Si vas, no te vayas sin probar los beignets del Café Du Monde, es un rito de iniciación. Pero más allá de eso, explora. Busca los puestos de comida cajún y criolla; prueba un po'boy de ostras fritas o un plato de jambalaya. No te olvides de los mercados de agricultores, donde encontrarás frutas, verduras y hierbas locales. Y tómate tu tiempo para curiosear entre los artesanos; hay joyas únicas, arte local y recuerdos que realmente te contarán una historia.

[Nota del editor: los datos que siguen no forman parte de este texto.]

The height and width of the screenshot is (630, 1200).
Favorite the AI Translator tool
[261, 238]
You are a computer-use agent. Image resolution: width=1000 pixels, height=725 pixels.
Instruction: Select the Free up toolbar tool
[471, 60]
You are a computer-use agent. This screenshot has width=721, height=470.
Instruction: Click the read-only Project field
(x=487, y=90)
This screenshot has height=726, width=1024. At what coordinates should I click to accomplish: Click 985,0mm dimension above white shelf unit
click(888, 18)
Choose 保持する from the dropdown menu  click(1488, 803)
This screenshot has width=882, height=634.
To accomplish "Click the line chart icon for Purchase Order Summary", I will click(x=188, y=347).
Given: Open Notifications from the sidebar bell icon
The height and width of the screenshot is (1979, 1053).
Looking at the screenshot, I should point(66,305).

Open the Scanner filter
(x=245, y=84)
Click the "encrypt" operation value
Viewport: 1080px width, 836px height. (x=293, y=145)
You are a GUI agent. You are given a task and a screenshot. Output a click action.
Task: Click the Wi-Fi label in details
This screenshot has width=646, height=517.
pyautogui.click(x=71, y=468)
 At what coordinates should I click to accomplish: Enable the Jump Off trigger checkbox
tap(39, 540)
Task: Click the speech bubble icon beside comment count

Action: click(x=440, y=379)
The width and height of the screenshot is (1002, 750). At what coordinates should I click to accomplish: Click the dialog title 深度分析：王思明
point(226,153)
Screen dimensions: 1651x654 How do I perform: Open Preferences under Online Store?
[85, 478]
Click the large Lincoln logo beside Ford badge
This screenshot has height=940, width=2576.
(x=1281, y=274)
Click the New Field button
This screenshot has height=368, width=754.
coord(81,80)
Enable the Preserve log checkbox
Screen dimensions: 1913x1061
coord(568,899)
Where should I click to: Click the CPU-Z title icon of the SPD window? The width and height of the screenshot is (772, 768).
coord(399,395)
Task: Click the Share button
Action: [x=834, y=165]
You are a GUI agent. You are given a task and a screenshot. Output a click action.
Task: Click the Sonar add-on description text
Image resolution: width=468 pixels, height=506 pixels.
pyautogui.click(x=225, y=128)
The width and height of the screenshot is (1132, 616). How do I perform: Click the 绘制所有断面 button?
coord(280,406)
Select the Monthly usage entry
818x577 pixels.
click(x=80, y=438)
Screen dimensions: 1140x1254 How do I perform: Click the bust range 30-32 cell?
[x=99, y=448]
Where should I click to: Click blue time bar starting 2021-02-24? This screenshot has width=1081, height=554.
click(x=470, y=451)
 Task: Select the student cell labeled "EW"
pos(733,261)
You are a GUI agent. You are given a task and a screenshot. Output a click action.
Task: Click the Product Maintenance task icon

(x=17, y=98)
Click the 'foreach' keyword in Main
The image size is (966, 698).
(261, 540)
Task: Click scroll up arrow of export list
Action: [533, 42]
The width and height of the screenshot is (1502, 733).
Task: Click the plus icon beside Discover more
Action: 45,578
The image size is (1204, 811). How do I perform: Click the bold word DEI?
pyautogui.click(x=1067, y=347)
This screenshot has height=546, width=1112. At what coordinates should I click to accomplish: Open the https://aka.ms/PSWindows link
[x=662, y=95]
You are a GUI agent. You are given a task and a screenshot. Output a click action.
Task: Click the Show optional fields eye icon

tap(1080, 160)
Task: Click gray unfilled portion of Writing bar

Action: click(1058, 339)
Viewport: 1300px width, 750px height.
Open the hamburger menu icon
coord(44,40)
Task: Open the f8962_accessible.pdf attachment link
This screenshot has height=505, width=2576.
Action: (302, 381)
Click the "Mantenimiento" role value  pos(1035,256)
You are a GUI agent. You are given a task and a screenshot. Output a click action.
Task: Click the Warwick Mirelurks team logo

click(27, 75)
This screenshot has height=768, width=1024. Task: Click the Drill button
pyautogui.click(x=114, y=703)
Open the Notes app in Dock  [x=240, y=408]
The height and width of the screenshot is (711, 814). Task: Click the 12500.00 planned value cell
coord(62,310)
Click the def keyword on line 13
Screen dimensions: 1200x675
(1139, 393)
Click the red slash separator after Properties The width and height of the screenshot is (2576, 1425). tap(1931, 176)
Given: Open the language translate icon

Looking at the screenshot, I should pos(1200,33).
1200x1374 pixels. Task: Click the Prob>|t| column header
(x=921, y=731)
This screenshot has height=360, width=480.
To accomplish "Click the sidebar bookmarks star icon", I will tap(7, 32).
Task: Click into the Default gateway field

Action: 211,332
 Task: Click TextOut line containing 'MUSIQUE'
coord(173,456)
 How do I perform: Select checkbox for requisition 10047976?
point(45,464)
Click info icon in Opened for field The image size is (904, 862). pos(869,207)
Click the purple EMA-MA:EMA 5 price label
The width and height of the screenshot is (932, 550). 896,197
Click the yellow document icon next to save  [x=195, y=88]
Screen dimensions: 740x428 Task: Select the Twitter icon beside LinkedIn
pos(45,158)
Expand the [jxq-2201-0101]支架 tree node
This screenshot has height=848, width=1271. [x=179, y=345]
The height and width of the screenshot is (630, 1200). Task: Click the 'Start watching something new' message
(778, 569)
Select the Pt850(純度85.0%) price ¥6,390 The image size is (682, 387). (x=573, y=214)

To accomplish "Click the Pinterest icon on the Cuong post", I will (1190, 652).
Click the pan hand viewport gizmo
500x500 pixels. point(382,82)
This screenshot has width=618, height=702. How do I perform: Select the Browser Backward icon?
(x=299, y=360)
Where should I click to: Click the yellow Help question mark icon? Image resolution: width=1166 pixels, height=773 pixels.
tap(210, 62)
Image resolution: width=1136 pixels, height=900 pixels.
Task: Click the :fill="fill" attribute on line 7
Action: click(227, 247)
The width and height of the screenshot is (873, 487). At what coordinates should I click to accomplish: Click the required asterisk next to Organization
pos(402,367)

Lo mejor es ir temprano, justo cuando abren, para evitar las mayores aglomeraciones y para que puedas disfrutar de la tranquilidad relativa de las primeras horas. Aunque el mercado tiene una parte cubierta, gran parte está al aire libre, así que vístete cómodamente y prepárate para caminar. Lleva efectivo para algunos puestos, aunque muchos aceptan tarjeta. Y un último consejo: no tengas miedo de perderte un poco. A veces, las mejores sorpresas se encuentran en los rincones menos esperados.